BullMQ Integration Playbook

1. Overview

BullMQ is the async job runtime inside brain. Producers (HTTP/gRPC controllers and services) push work onto Redis-backed queues; processors run inside the same NestJS process and consume jobs concurrently. There are no standalone worker pods today — every brain replica is also a worker. The wiring uses @nestjs/bullmq and bullmq (see apps/brain/package.json).

Redis is the only state for queues. Brain’s owned data lives in Postgres (fennec schema) — the queue is operational glue, not a system of record. When jobs need durability beyond Redis (e.g. shop-VI imports), the long-lived state is mirrored in Prisma rows and the BullMQ job becomes a transient “go do this” trigger.

2. Architecture

flowchart LR
  subgraph brisket
    UI[brisket / fennec UI]
  end
  subgraph sirloin
    SIR[sirloin gRPC]
  end
  subgraph brain[brain (NestJS)]
    PROD[Producer service<br/>InjectQueue]
    PROC[Processor<br/>@Processor + ContextualProcessor]
    SCHED[QueueCleanupService<br/>@Cron midnight]
  end
  REDIS[(Redis<br/>REDIS_HOST:REDIS_PORT)]
  PG[(Postgres<br/>fennec)]
  ROUND[round gRPC]
  FAL[FAL / RunPod / WaveSpeed / Kling]
  BB[Bull-Board UI<br/>GET /queues]

  UI -->|REST/tRPC| SIR
  SIR -->|gRPC| PROD
  PROD -->|queue.add jobName, payload, opts| REDIS
  REDIS -->|fetched by worker| PROC
  PROC -->|update state| PG
  PROC -->|inference| ROUND
  PROC -->|provider calls| FAL
  SCHED -->|clean completed/failed| REDIS
  REDIS --- BB

Producers and processors live in the same brain process. Wiring happens in module imports via BullModule.forRootAsync (root config, apps/brain/src/modules/domain/generation/generation.module.ts:67) plus per-queue BullModule.registerQueue / registerQueueAsync calls. Concurrency is set on the @Processor decorator.

The queue name table:

Queue (string id)	Constant
`mediaflows`	`QUEUES.MEDIA_FLOWS`
`exampleexplicitness`	`QUEUES.EXAMPLE_EXPLICITNESS`
`shopviimport`	`QUEUES.SHOP_VI_IMPORT`
`kitsunesfwimagefromnsfwgeneration`	`QUEUES.KITSUNE_SFW_IMAGE_FROM_NSFW_GENERATION`

Source: apps/brain/src/common/constants.ts.

3. Queues + jobs

Queue	Producer code path	Processor code path	Job name(s)	Payload	Concurrency	Retry policy
`mediaflows`	`apps/brain/src/modules/domain/generation/services/media-scheduling.service.ts` (`processMediaGeneration`); also enqueued via `media.service.ts` and `queue-stats.service.ts` lookups	`apps/brain/src/modules/domain/generation/processors/media-flows.processor.ts` (`MediaFlowsProcessor`)	`media-flow-${mediaId}`	`IGenerationJob = { generationRequest: IQueueGeneration, jobId: string }` (extends `QueueJobData` with `correlationId`, `currentUser`, `traceparent`, `tracestate`).
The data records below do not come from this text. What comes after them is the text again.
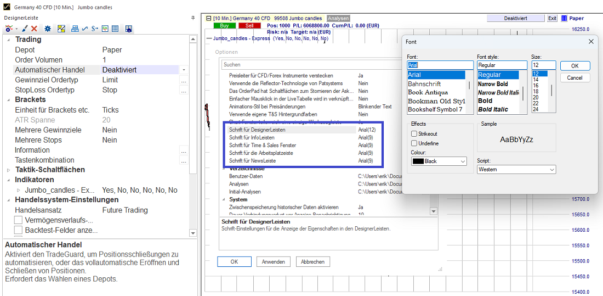This screenshot has width=603, height=296.
Task: Expand the Taktik-Schaltflächen section
Action: 8,170

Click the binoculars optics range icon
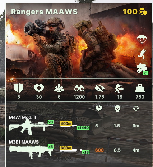pyautogui.click(x=79, y=89)
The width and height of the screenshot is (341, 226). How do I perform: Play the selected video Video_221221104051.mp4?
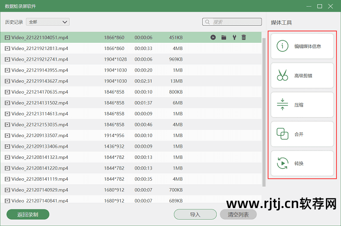(x=213, y=37)
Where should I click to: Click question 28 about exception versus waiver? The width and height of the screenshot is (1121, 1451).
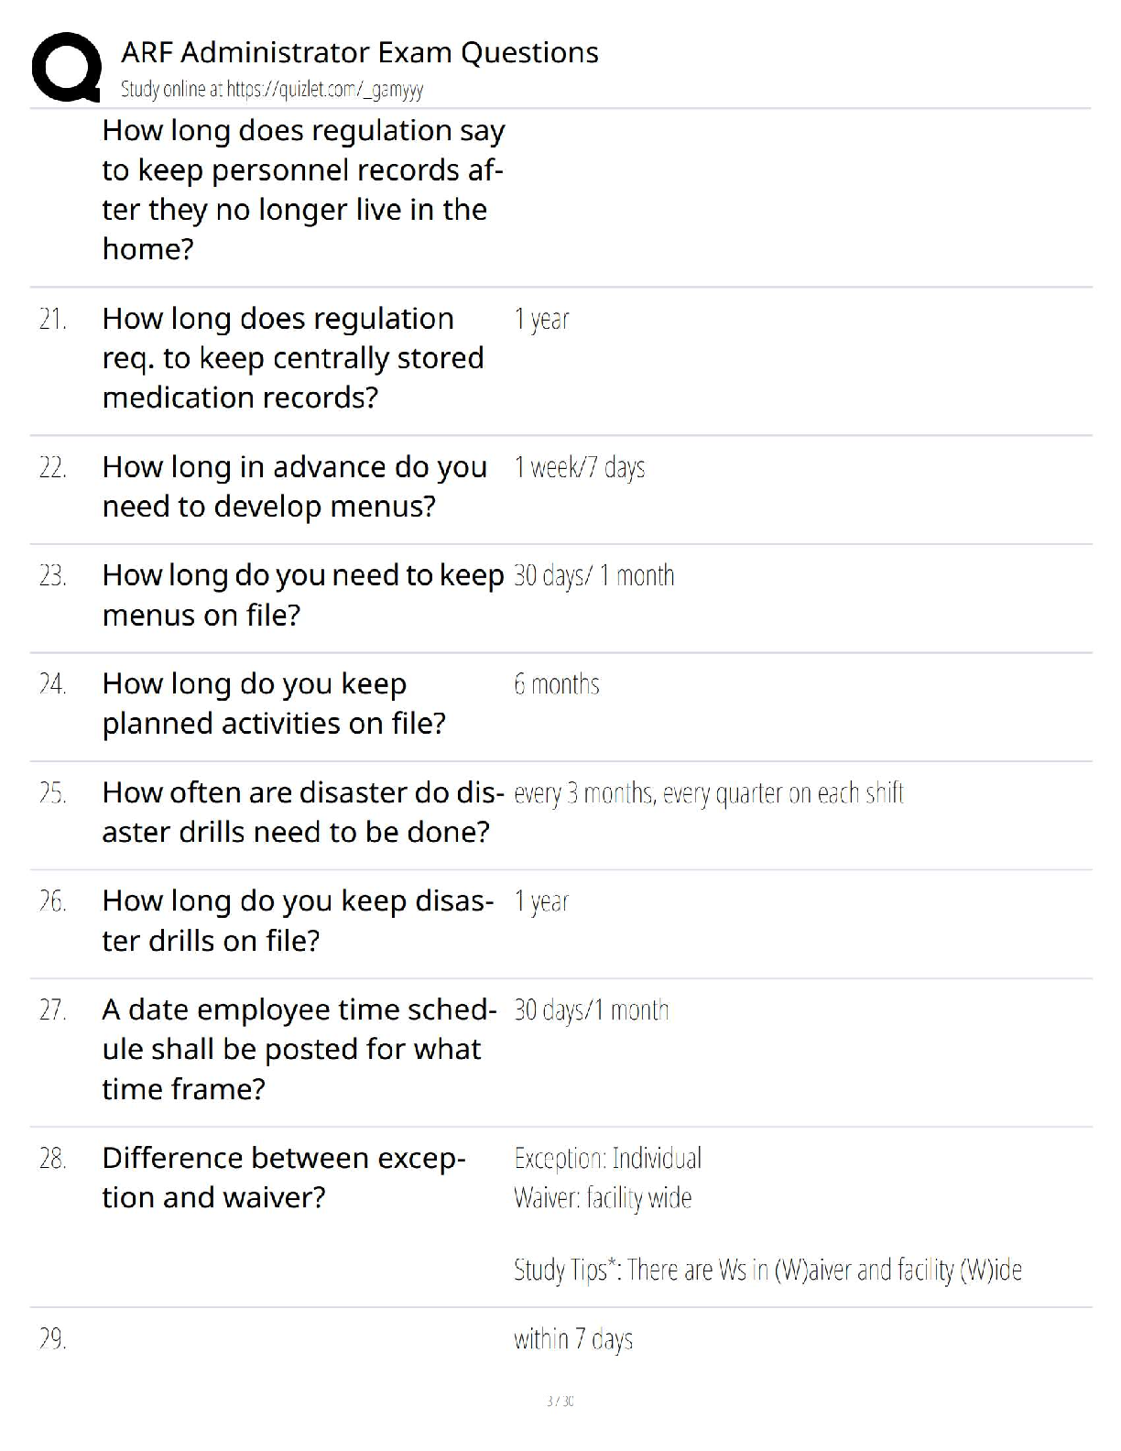click(x=284, y=1178)

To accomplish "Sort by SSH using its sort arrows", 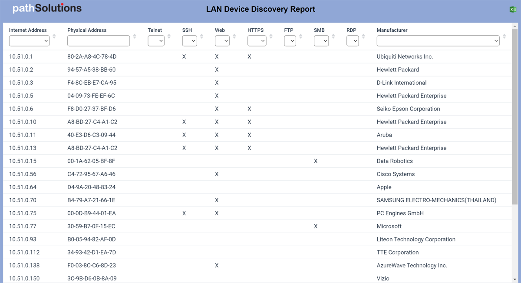I will (201, 37).
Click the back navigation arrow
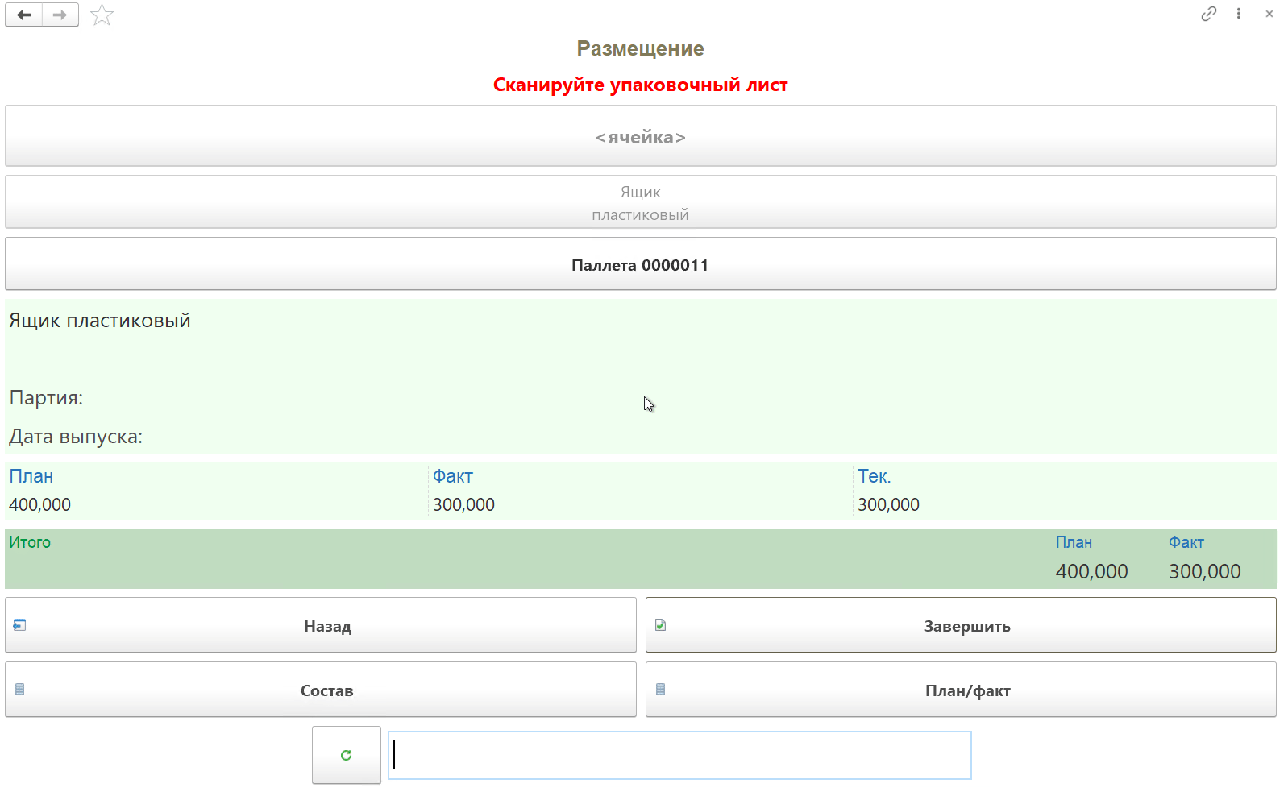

Defined in `apps/brain/src/modules/domain/generation/interfaces/generation.interface.ts:114`	`500` (very high — see Failure modes)	Global defaults: removeOnComplete after 24h / 1000 jobs, removeOnFail after 7d / 5000 jobs. No queue-level `attempts` override → defaults to `1` (no retry on transient errors). TODO(@pawel) — confirm intentional.
`exampleexplicitness`	`apps/brain/src/modules/domain/generation/services/tag.service.ts` (`recalculate-for-tag`)	`apps/brain/src/modules/domain/generation/processors/example-explicitness.processor.ts` (`ExampleExplicitnessProcessor`)	`recalculate-for-tag`	`ExampleExplicitnessJobData = { tagId, oldLevel, newLevel }` extends `QueueJobData`	`1` (sequential — batch size 500 rows per job)	Global defaults only; no override
`shopviimport`	`apps/brain/src/modules/domain/shop-vi/services/shop-vi-import.service.ts`	`apps/brain/src/modules/domain/shop-vi/processors/shop-vi-import.processor.ts` (`ShopVIImportProcessor`)	`import`, `webhook-import`	`ShopVIImportJobPayload = { jobId: number, directoryPath: string, characterPaths?: string[] }`	`1`	Global defaults only
`kitsunesfwimagefromnsfwgeneration`	`apps/brain/src/modules/domain/character/services/character.service.ts` (`generate`)	`apps/brain/src/modules/domain/character/processors/kitsune-sfw-image-from-nsfw-generation.processor.ts`	`generate`	`KitsuneSfwImageFromNsfwGenerationJobPayload = { characterId: string, nsfwSourceTypes?: KitsuneOnboardingImageType[] }`	`20`	Per-queue override: `attempts: 5`, `backoff: { type: 'exponential', delay: 10_000 }` (`apps/brain/src/modules/domain/character/kitsune-sfw-image-from-nsfw-generation-queue.constants.ts`)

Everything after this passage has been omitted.